La curiosidad por otras culturas es algo natural. Los turistas pueden incluso, en ocasiones, ayudar al viajar con empresas éticas de eco-turismo. Pero la línea entre lo ético y lo que no lo es es, de hecho, extremadamente delgada. ¿Dónde se sitúa exactamente?
En principio, no hay problema con que los turistas visiten a pueblos indígenas que tienen contacto con foráneos desde hace tiempo. Pero, como dictarían la sensibilidad social y el respeto básicos, esto solo es aplicable a pueblos indígenas que quieren recibir visitantes, que pueden controlar debidamente a dónde van y qué hacen los turistas en sus comunidades y que reciben una parte justa de los beneficios.
A menudo, sin embargo, la tribu solo recibe una proporción mínima de los beneficios del turismo, si llega a eso. Muy pocas iniciativas generan beneficios reales, y las que lo hacen están normalmente dirigidas por los propios indígenas, que organizan tours pequeños, bien gestionados y de bajo impacto.
Los turistas que estén pensando en visitar zonas indígenas deben considerar los posibles efectos a largo plazo de su visita para los indígenas, y no sólo la emoción del momento o el tener una historia que contar al volver a casa. Por ejemplo, los pueblos indígenas tienen derecho a la propiedad de las tierras que usan y ocupan, algo que reconoce la legislación internacional, y esto debe respetarse tanto si el gobierno de turno cumple la ley como si no. Cuando se encuentren en territorio indígena, los turistas deben comportarse como si estuvieran en cualquier otra propiedad privada.

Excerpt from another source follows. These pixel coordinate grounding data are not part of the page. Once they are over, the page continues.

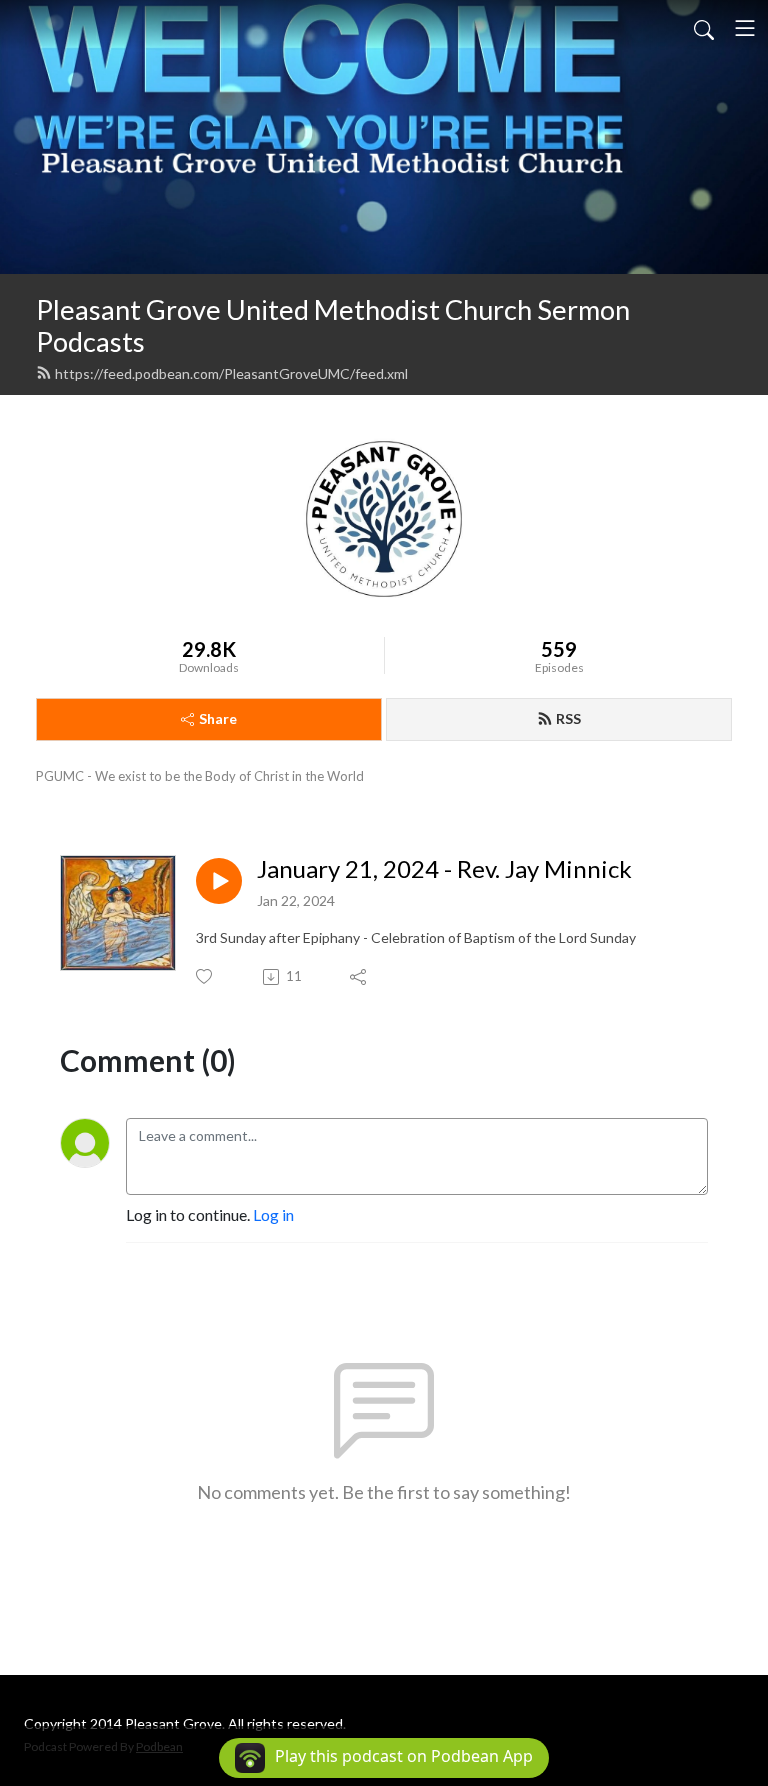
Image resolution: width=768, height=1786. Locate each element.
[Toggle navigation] (745, 28)
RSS (568, 718)
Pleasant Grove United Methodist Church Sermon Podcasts (333, 326)
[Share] (359, 977)
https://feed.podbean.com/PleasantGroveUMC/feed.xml (231, 373)
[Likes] (205, 976)
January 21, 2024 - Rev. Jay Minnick (444, 869)
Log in (273, 1214)
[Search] (704, 28)
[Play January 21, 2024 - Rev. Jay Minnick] (219, 881)
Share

Es obvio, o debería serlo, que los pueblos indígenas tienen los mismos derechos humanos básicos que el resto de las personas, y deben ser respetados. Allí donde se encuentran el viajar y los pueblos indígenas, los motivos para ese viaje deben ser analizados cuidadosamente, pues el placer del movimiento y del descubrimiento no es justificable si pone a los indígenas en peligro.